■ **WORK REQUEST**
Return the run of lines below that opens with the line containing "Success Stories (83, 1252)" and closes with the line containing "[Marina Nieves Corsà] (600, 1932)", keeping each one exact.

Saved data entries

####

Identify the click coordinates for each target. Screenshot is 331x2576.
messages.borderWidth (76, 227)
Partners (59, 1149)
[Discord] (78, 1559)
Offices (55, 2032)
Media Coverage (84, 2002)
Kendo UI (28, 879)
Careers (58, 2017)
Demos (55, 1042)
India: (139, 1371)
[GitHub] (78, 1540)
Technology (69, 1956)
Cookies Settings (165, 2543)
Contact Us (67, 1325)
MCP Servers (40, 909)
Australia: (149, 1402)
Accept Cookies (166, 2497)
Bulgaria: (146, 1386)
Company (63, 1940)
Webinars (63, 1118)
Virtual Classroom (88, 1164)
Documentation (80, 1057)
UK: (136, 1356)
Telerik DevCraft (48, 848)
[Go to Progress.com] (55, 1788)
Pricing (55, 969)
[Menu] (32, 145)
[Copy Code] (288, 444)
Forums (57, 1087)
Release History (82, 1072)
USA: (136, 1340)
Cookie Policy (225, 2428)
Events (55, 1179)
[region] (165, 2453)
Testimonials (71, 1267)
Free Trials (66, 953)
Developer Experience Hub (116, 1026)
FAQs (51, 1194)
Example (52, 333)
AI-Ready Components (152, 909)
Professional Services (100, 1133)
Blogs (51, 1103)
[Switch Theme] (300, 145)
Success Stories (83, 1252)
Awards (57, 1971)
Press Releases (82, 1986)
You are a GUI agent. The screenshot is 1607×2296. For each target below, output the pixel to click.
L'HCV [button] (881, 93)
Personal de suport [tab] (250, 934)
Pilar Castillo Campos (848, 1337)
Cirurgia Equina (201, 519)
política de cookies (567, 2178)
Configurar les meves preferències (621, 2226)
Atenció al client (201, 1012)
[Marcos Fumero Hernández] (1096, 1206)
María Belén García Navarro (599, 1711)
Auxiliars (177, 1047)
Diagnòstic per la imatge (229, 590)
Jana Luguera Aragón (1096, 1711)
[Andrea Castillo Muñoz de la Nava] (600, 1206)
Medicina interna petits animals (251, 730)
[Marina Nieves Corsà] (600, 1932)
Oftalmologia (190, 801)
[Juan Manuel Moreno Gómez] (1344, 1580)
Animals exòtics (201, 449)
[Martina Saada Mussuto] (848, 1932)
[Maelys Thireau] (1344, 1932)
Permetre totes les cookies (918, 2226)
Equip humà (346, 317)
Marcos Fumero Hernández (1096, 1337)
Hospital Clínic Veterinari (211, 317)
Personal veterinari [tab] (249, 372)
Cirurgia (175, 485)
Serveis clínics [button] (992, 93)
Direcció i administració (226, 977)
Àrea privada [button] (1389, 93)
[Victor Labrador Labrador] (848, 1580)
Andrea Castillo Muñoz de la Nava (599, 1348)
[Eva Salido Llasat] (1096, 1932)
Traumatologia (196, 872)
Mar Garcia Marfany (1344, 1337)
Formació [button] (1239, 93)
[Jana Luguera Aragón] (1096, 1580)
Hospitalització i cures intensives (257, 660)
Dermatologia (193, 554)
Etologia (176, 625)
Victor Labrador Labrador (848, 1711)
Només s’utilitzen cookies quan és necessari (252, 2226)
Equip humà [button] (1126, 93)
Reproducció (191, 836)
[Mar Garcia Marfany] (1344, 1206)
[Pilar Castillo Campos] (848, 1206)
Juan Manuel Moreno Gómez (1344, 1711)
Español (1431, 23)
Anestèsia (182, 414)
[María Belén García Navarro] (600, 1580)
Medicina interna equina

####

■ **COMPLETED TASK**
Success Stories (83, 1252)
Awards (57, 1971)
Press Releases (82, 1986)
You are a GUI agent. The screenshot is 1607×2296. For each target below, output the pixel to click.
L'HCV [button] (881, 93)
Personal de suport [tab] (250, 934)
Pilar Castillo Campos (848, 1337)
Cirurgia Equina (201, 519)
política de cookies (567, 2178)
Configurar les meves preferències (621, 2226)
Atenció al client (201, 1012)
[Marcos Fumero Hernández] (1096, 1206)
María Belén García Navarro (599, 1711)
Auxiliars (177, 1047)
Diagnòstic per la imatge (229, 590)
Jana Luguera Aragón (1096, 1711)
[Andrea Castillo Muñoz de la Nava] (600, 1206)
Medicina interna petits animals (251, 730)
[Marina Nieves Corsà] (600, 1932)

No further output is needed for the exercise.